[Stored data entries]
══════════

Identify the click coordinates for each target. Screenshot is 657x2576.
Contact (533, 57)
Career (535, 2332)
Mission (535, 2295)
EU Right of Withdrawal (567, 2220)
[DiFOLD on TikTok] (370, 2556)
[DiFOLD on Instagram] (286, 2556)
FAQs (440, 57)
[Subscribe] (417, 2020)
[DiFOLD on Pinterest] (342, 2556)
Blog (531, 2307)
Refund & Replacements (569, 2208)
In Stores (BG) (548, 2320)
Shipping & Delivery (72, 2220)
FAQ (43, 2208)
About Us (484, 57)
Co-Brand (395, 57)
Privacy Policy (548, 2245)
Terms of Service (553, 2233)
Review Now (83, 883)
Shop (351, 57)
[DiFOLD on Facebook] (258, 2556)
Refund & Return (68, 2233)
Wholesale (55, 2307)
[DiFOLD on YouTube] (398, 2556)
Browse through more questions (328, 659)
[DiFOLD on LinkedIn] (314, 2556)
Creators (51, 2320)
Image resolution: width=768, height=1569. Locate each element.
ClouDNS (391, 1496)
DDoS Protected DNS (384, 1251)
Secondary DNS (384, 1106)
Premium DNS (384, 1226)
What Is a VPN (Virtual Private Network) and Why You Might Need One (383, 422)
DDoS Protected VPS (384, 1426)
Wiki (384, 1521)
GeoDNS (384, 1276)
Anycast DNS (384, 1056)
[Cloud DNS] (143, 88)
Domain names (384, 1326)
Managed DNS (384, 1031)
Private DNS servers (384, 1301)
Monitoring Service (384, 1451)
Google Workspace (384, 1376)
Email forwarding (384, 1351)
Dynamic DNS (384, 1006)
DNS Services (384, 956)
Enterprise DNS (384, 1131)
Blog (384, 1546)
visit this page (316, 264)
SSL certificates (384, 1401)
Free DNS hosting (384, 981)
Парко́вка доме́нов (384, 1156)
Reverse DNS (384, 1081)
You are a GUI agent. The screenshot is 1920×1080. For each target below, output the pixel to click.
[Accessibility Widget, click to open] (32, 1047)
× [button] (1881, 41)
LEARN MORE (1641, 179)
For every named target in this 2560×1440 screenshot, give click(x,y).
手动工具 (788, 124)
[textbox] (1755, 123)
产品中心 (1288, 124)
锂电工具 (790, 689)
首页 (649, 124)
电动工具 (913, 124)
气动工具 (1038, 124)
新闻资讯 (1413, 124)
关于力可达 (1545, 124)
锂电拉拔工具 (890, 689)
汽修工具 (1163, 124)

══════════

The answer must consist of all the entries, copied exactly.

Identify the click coordinates for each target. Screenshot is 657x2576.
Contact (533, 57)
Career (535, 2332)
Mission (535, 2295)
EU Right of Withdrawal (567, 2220)
[DiFOLD on TikTok] (370, 2556)
[DiFOLD on Instagram] (286, 2556)
FAQs (440, 57)
[Subscribe] (417, 2020)
[DiFOLD on Pinterest] (342, 2556)
Blog (531, 2307)
Refund & Replacements (569, 2208)
In Stores (BG) (548, 2320)
Shipping & Delivery (72, 2220)
FAQ (43, 2208)
About Us (484, 57)
Co-Brand (395, 57)
Privacy Policy (548, 2245)
Terms of Service (553, 2233)
Review Now (83, 883)
Shop (351, 57)
[DiFOLD on Facebook] (258, 2556)
Refund & Return (68, 2233)
Wholesale (55, 2307)
[DiFOLD on YouTube] (398, 2556)
Browse through more questions (328, 659)
[DiFOLD on LinkedIn] (314, 2556)
Creators (51, 2320)
Image resolution: width=768, height=1569. Locate each element.
ClouDNS (391, 1496)
DDoS Protected DNS (384, 1251)
Secondary DNS (384, 1106)
Premium DNS (384, 1226)
What Is a VPN (Virtual Private Network) and Why You Might Need One (383, 422)
DDoS Protected VPS (384, 1426)
Wiki (384, 1521)
GeoDNS (384, 1276)
Anycast DNS (384, 1056)
[Cloud DNS] (143, 88)
Domain names (384, 1326)
Managed DNS (384, 1031)
Private DNS servers (384, 1301)
Monitoring Service (384, 1451)
Google Workspace (384, 1376)
Email forwarding (384, 1351)
Dynamic DNS (384, 1006)
DNS Services (384, 956)
Enterprise DNS (384, 1131)
Blog (384, 1546)
visit this page (316, 264)
SSL certificates (384, 1401)
Free DNS hosting (384, 981)
Парко́вка доме́нов (384, 1156)
Reverse DNS (384, 1081)
You are a GUI agent. The screenshot is 1920×1080. For each target below, output the pixel to click.
[Accessibility Widget, click to open] (32, 1047)
× [button] (1881, 41)
LEARN MORE (1641, 179)
For every named target in this 2560×1440 screenshot, give click(x,y).
手动工具 (788, 124)
[textbox] (1755, 123)
产品中心 (1288, 124)
锂电工具 (790, 689)
首页 (649, 124)
电动工具 (913, 124)
气动工具 (1038, 124)
新闻资讯 (1413, 124)
关于力可达 (1545, 124)
锂电拉拔工具 (890, 689)
汽修工具 (1163, 124)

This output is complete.